▶ **Objective**:
Can you print, word for word, the lines from the one containing "Viewport: 881px width, 976px" through the one containing "click(x=801, y=73)", leaving out the pictures?

▶ **Data for processing**:
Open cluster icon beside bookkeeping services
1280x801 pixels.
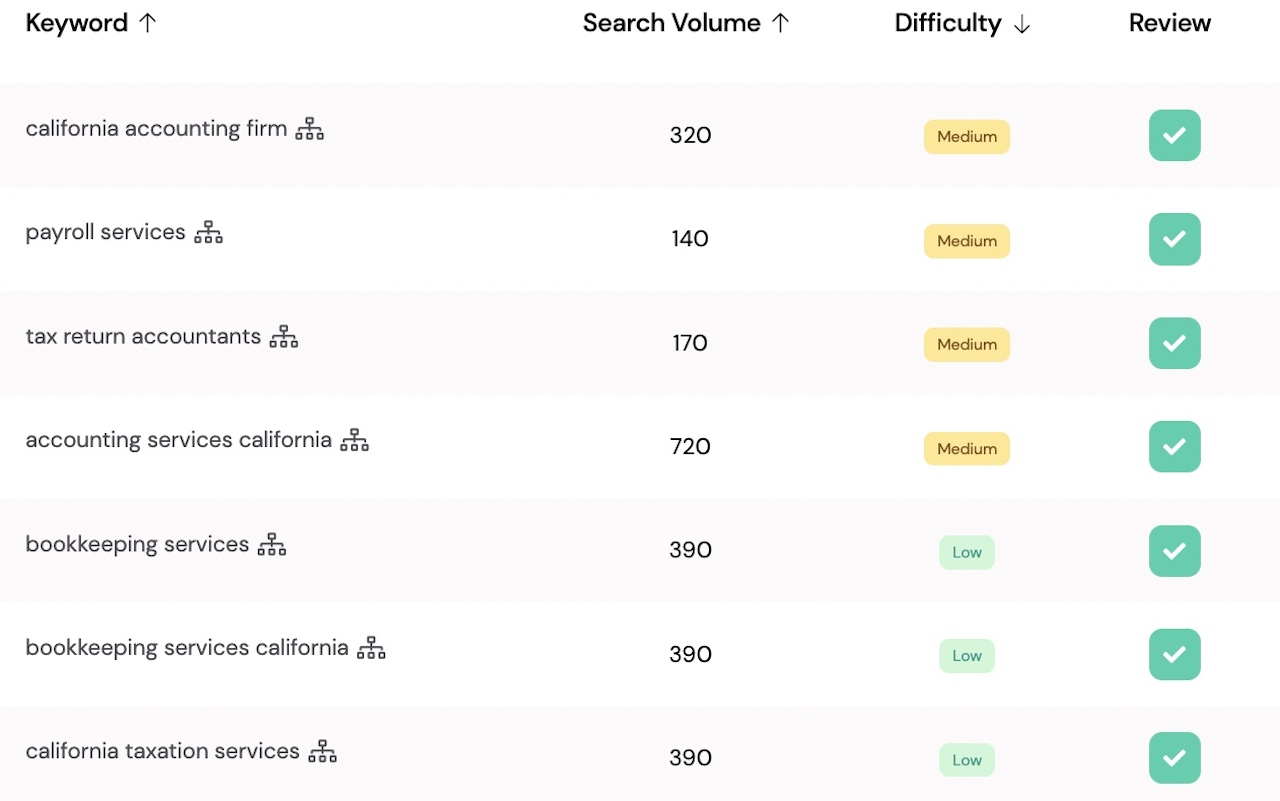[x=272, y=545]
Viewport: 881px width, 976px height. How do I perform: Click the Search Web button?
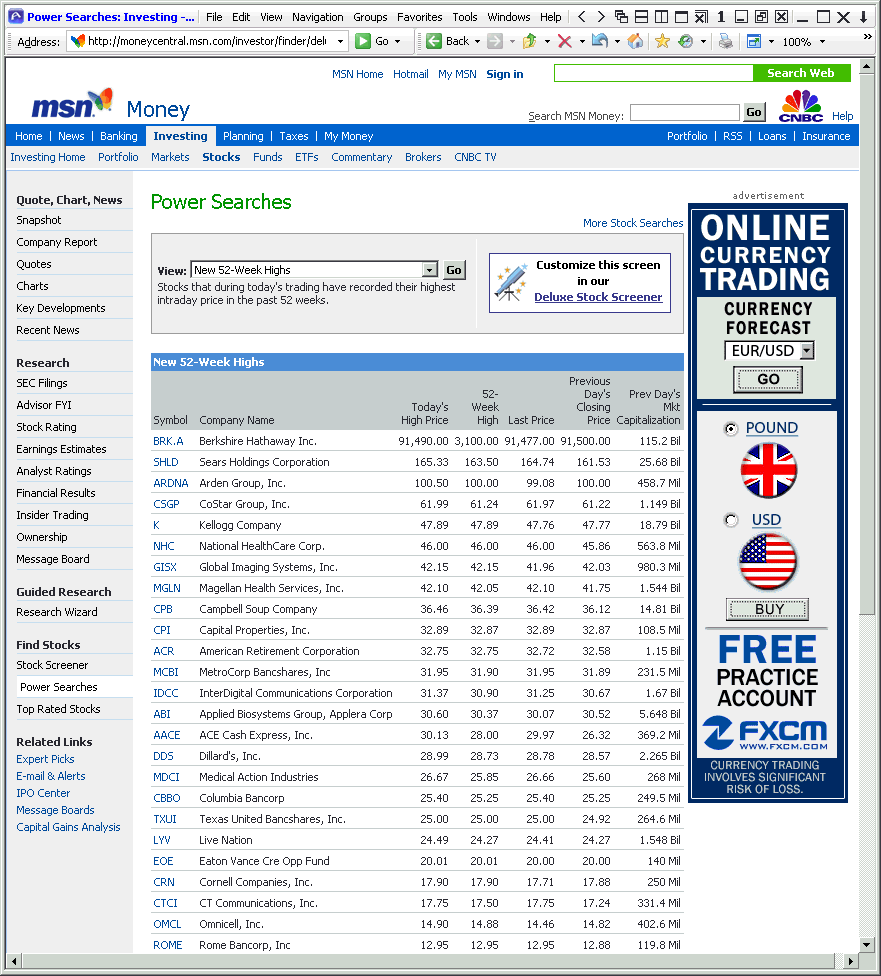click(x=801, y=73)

--

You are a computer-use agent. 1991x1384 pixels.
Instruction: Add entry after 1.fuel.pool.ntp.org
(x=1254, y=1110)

...

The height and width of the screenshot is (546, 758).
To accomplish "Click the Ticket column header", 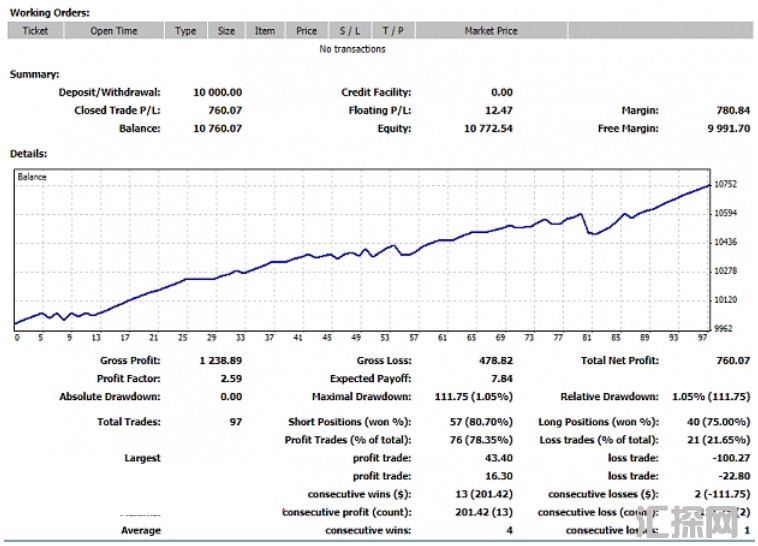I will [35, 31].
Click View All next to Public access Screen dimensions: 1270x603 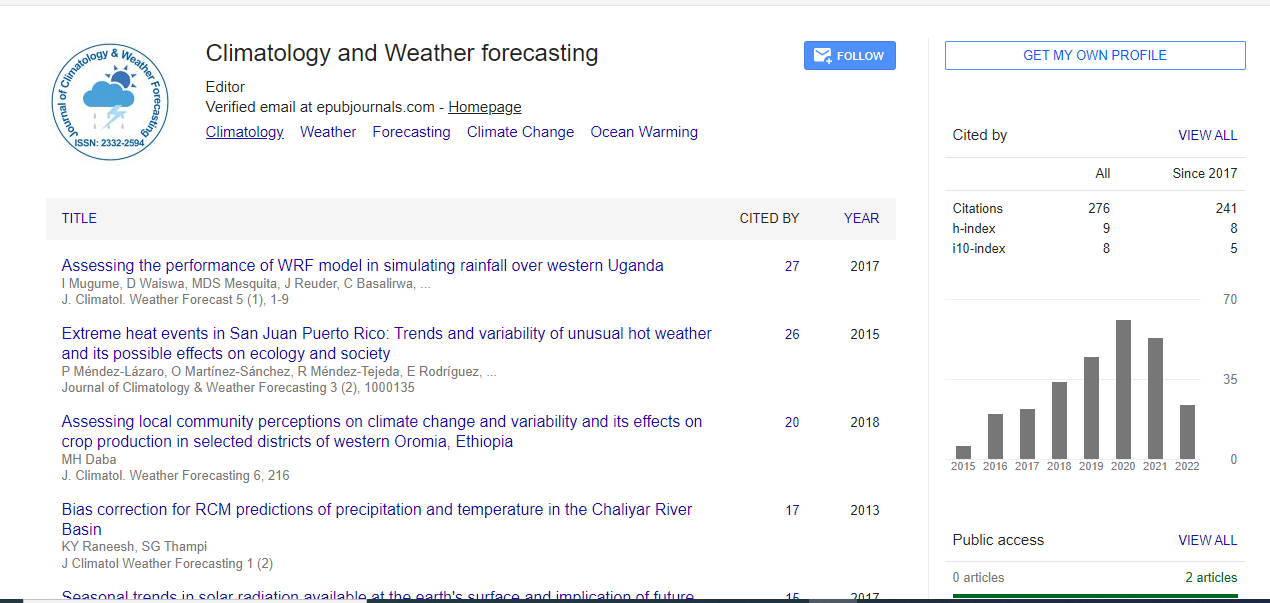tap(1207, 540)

▶ **Exercise response**:
Viewport: 881px width, 976px height. How do I perform: Click the Search Web button?
click(x=801, y=73)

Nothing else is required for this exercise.